Jojoba has humectant properties, which means it feels like natural sebum sealing your skin’s moisture from external factors that can cause drying and loss of moisture. It might be an oil, but jojoba is similar to your natural sebum, so you won’t get that greasy and sticky feeling commercial moisturizers have.

Why Moisturize?

Putting on makeup

Photo by Andrea Piacquadio from Pexels

While dry skin is not a serious condition on its own, it can lead to dandruff, flaking, cracking. It can also lead to itching pimple breakouts, which can lead to skin infections. So, as much as possible, it’s important to keep your skin moisturized.

If you’re wearing makeup almost everyday, it’s important to moisturize especially if you’re wearing matte makeup even if you have naturally oily skin. Matte makeup has that mattifying effect because it dries out your skin. When you continuously wear matte makeup, it dries out your skin quicker. This leads your body to produce more sebum, making your skin even oilier. At the same time, matte makeup covers your pores and does not let it breathe, thus clogging your pores and causing breakouts.

Moisturizing can help against this. By sealing your skin’s natural moisture, the mattying effects of makeup won’t be as bad on your skin as it could be. Matte makeup isn’t bad for your skin if you have a layer of moisture protecting you.

How to Use Jojoba Oil

You can buy jojoba oil online, a beauty store, drugstore, or any beauty brand’s store that sells jojoba oil. Pure jojoba oil can range between $8 to $25, depending on the size, brand, purity, and quality. Some brands may have jojoba oil mixed with other essential oils.
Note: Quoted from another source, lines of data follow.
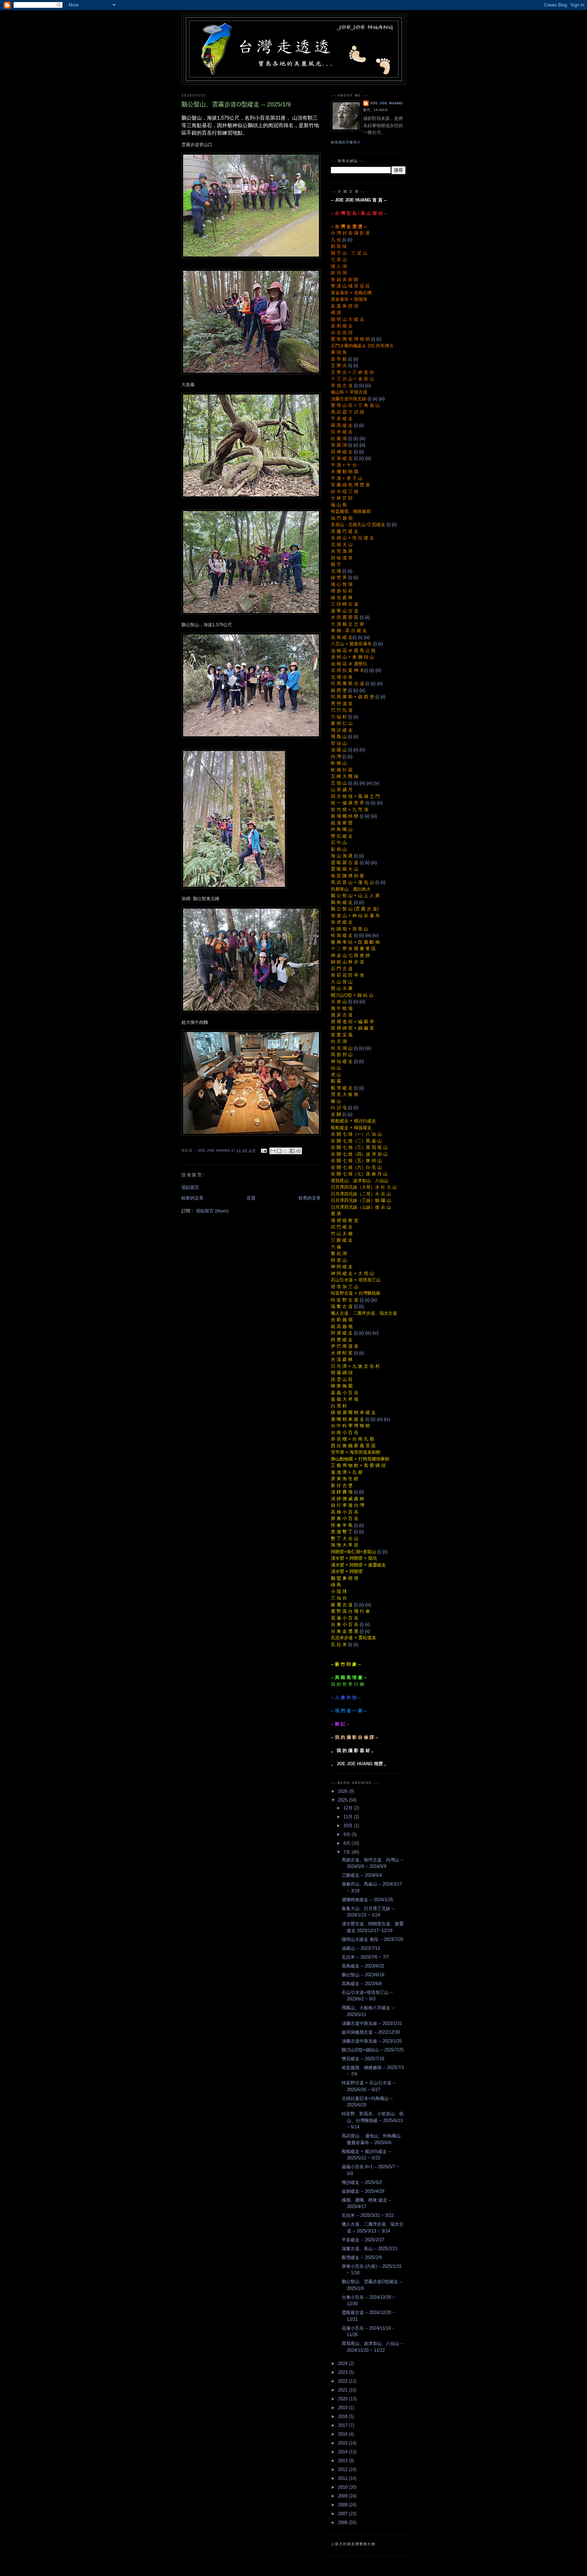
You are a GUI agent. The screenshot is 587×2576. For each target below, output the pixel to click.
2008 (343, 2504)
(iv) (370, 783)
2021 (343, 2390)
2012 (343, 2469)
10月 (348, 1825)
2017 (343, 2425)
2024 (343, 2363)
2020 (343, 2398)
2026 (343, 1791)
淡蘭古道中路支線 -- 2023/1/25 (372, 2041)
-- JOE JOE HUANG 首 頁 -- (359, 200)
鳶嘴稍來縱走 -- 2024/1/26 (367, 1899)
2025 (343, 1800)
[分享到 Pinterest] (298, 1150)
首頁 (251, 1198)
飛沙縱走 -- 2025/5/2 (362, 2182)
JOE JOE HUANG (386, 103)
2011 (343, 2478)
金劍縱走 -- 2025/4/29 (363, 2191)
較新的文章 (192, 1198)
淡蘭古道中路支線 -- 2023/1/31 (372, 2023)
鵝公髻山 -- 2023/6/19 (363, 1974)
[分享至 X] (285, 1150)
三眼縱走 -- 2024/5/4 (362, 1875)
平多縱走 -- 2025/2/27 (363, 2239)
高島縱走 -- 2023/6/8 (362, 1983)
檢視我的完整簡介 (346, 142)
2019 (343, 2407)
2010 (343, 2487)
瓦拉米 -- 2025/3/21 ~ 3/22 (368, 2215)
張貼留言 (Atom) (212, 1210)
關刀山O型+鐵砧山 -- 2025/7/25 (373, 2049)
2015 (343, 2443)
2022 (343, 2381)
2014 (343, 2451)
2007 (343, 2513)
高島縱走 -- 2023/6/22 (363, 1965)
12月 (348, 1807)
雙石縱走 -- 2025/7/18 (363, 2058)
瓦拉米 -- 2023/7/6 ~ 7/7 (365, 1957)
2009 (343, 2496)
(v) (376, 783)
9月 (347, 1834)
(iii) (368, 385)
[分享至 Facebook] (292, 1150)
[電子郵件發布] (263, 1150)
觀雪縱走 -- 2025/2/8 (362, 2257)
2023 (343, 2372)
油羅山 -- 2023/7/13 (361, 1948)
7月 (347, 1852)
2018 (343, 2416)
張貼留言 (190, 1187)
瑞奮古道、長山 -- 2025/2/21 (369, 2248)
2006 (343, 2522)
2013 (343, 2460)
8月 (347, 1843)
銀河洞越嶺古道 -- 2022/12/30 (371, 2032)
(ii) (350, 239)
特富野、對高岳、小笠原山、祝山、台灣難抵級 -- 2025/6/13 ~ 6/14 (373, 2120)
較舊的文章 (310, 1198)
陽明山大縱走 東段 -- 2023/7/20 (372, 1939)
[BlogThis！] (279, 1150)
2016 (343, 2434)
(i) (344, 239)
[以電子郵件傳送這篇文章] (272, 1150)
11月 (348, 1816)
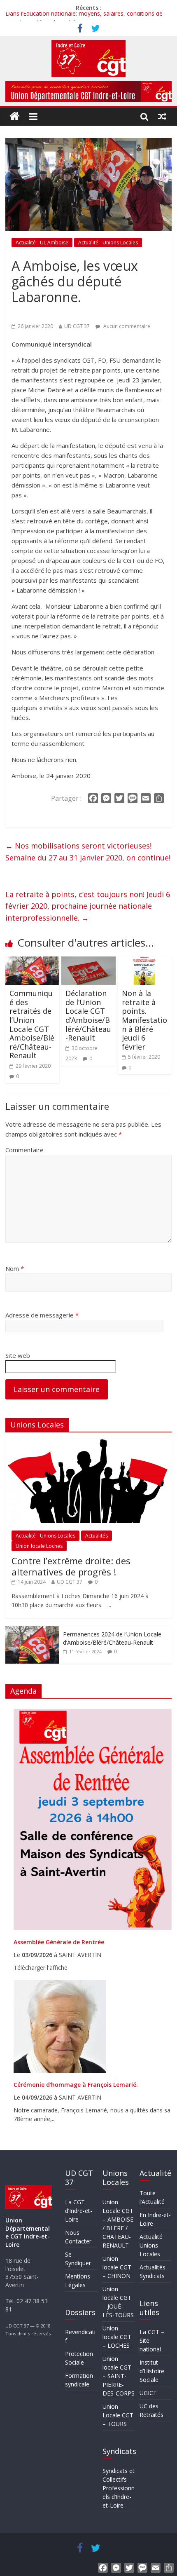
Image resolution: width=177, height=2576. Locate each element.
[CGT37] (14, 116)
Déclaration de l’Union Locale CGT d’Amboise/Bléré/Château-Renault (88, 1015)
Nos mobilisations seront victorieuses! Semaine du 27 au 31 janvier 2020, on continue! (87, 852)
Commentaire (24, 1150)
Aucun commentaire (126, 326)
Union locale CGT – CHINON (116, 2267)
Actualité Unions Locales (151, 2245)
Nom (14, 1268)
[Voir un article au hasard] (162, 116)
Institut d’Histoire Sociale (152, 2371)
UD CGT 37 (77, 326)
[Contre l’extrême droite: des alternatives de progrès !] (88, 1443)
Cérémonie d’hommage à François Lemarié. (76, 2084)
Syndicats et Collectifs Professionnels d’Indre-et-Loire (118, 2488)
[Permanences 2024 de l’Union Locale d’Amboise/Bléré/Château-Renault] (32, 1630)
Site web (17, 1355)
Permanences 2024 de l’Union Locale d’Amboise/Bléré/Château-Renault (112, 1638)
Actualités (96, 1535)
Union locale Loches (39, 1545)
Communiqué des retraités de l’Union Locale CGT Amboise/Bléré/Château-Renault (31, 1024)
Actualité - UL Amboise (42, 242)
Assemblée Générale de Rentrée (59, 1942)
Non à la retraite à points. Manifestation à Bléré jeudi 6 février (144, 1020)
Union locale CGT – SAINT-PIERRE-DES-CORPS (118, 2376)
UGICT (148, 2393)
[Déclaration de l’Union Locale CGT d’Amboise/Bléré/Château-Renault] (88, 961)
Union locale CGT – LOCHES (116, 2336)
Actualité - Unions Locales (108, 242)
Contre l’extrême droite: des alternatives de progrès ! (71, 1565)
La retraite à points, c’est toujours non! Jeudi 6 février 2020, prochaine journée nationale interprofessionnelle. (87, 906)
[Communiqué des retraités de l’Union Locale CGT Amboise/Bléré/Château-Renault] (32, 961)
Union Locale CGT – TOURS (117, 2415)
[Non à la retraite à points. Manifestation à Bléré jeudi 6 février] (145, 961)
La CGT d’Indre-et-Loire (78, 2210)
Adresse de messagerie (42, 1315)
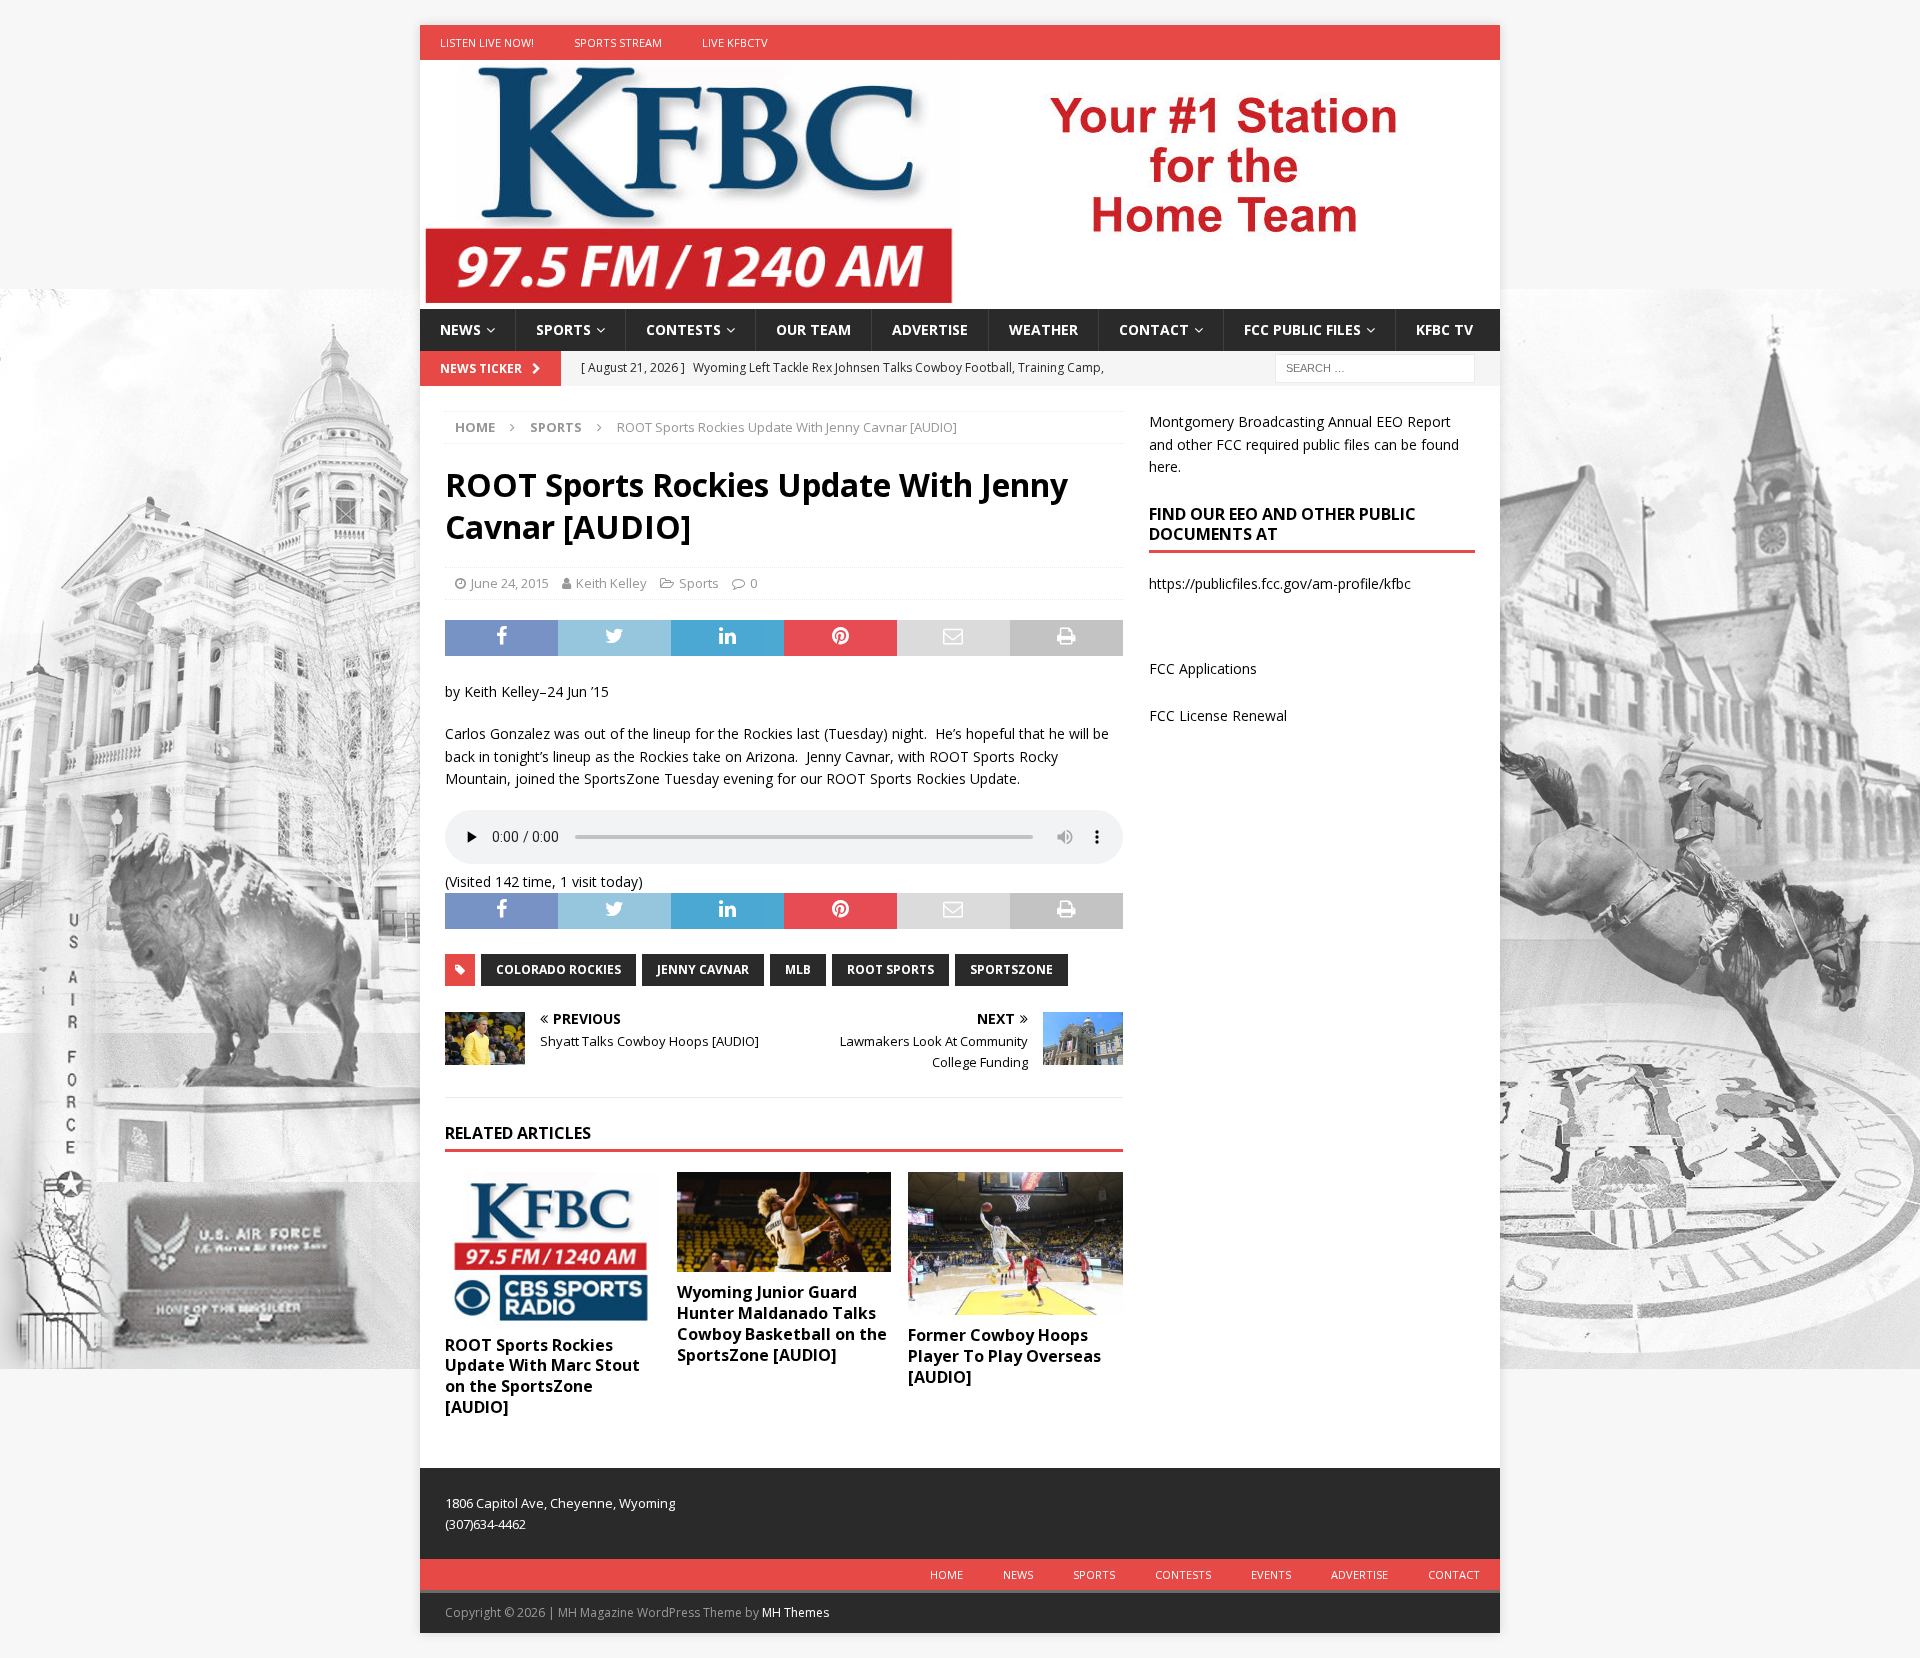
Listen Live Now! (487, 42)
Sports (563, 329)
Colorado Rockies (558, 969)
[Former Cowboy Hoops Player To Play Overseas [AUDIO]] (1015, 1243)
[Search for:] (1375, 367)
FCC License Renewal (1218, 715)
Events (1271, 1574)
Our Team (813, 329)
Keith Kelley (611, 583)
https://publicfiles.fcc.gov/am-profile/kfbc (1280, 583)
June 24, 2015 (510, 583)
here (1163, 466)
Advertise (930, 329)
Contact (1154, 329)
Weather (1043, 329)
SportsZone (1011, 969)
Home (946, 1574)
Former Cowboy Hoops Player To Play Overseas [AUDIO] (1004, 1356)
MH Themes (795, 1612)
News (460, 329)
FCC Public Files (1302, 329)
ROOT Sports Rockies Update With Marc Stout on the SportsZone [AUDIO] (542, 1376)
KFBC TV (1444, 329)
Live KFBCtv (735, 42)
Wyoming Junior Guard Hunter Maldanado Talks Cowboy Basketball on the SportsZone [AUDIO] (782, 1323)
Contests (683, 329)
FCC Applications (1203, 668)
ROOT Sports (890, 969)
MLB (798, 969)
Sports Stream (618, 42)
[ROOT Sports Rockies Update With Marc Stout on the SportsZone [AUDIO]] (552, 1248)
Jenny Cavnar (703, 969)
Jojoba oil is very gentle that it can be used on its own or used as a carrier oil to dilute other essential oils to add to your skincare routine. Used on its own, it does not need to be diluted with water.

Patch test

Photo by Retha Ferguson from Pexels

Before using jojoba oil, do a patch test to make sure you’re not allergic. Apply a few drops of oil on your inner forearm, cover with a bandage, and wait for 24 hours. If there is redness or signs of irritation, do not use it. Otherwise, you can continue.

After washing and drying your face, apply a few drops of jojoba oil directly to your face. I usually put three drops, but you can add more or less depending on how well you can spread it. You don’t want to add too much, as it can give you an oily feel like when you add too much. You can also add a drop to your lips if it feels dry or cracked. Use at night before going to bed. In the morning, wash your face with a mild cleanser.


If you’re interested in trying out jojoba oil as a moisturizer alternative, you should. As long as you know you’re not allergic and you’re not using too much, it should protect your skin’s hydration and make your skin feel much better.